A recent update to the casting menu of the music-streaming service YouTube Music includes an option that suggests users may wish to ‘[d]isconnect from TV’. Far from bringing pleasure, this new feature has instead prompted some confused users to vent on social media, and others to engage in some somewhat dry tech support.
YouTube brought its casting sheet under a larger revamp of YouTube Music’s user experience, redesigning its casting sheet to expand the list of available gadgets for casting a soundtrack, so you can beam your favourite jams to your smart TV, speaker or any other Chromecast-enabled gadget.
But this came with a glaring omission: the now-missing Stop Casting button meant that users couldn’t just hit it to stop playback on their connected devices directly from the app any more. Tapping on This phone was a pretty clunky workaround, and this was the period in which the majority of our complaining was occurring.
After sustained outcry from its user base, YouTube Music implemented a Disconnect from TV switch. The feature is tucked away in three-dot menu attached to the app’s volume slider, a mea culpa for those missing the old behavior. But it’s only a halfway measure that stops communication between the phone and the casting device, leaving the latter to keep playing.
At the heart of this is a user frustration: achieving an immersive experience involves seamless control, which is why many of these users expect to be able to stop playback on the phone entirely when casting music to a second device.
We’ll ultimately have to wait and see what direction YouTube Music takes with the feedback about its casting experience. Will the Disconnect from TV feature become an incremental step toward a more principled solution, or will Stop Casting make a comeback? The fact that users were able to provide feedback and ultimately make a positive change is an important level of solving a longstanding problem, one we hope will ultimately reach a more principled solution.
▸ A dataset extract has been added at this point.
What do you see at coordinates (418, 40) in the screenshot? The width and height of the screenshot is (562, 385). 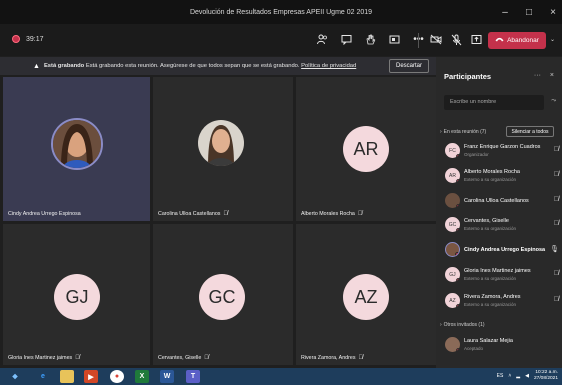 I see `toolbar-divider` at bounding box center [418, 40].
In the midst of all the new conveniences that technology brings us, it will be important that our digital tools are powerful and musical in equal measure. YouTube Music’s recent update alone should serve as a reminder that every note in the symphony of software design must play its part if it is to be heard.
You used to combine your phone with a dock adapter, or even a cord to enjoy full stereo sound, But not anymore! Now your phone has transformed into a mini-media centre. You can stream your music to smart TVs, speakers, or whatever bluetooth device you may have in the house.
And yet, with great power comes great responsibility – or, in the case of app design, great complexity. As we become more reliant on our smart devices, the need to easily interact with and control our digital environment intensifies. This means that our phones must continue to work for us, particularly in areas such as music streaming, if we are to continue using them.
For every update, every redesign, the agenda has been the same: to amplify our relationship with our digital environment, to make every swipe, tap, and voice command a step closer to a more dynamic, more musical life.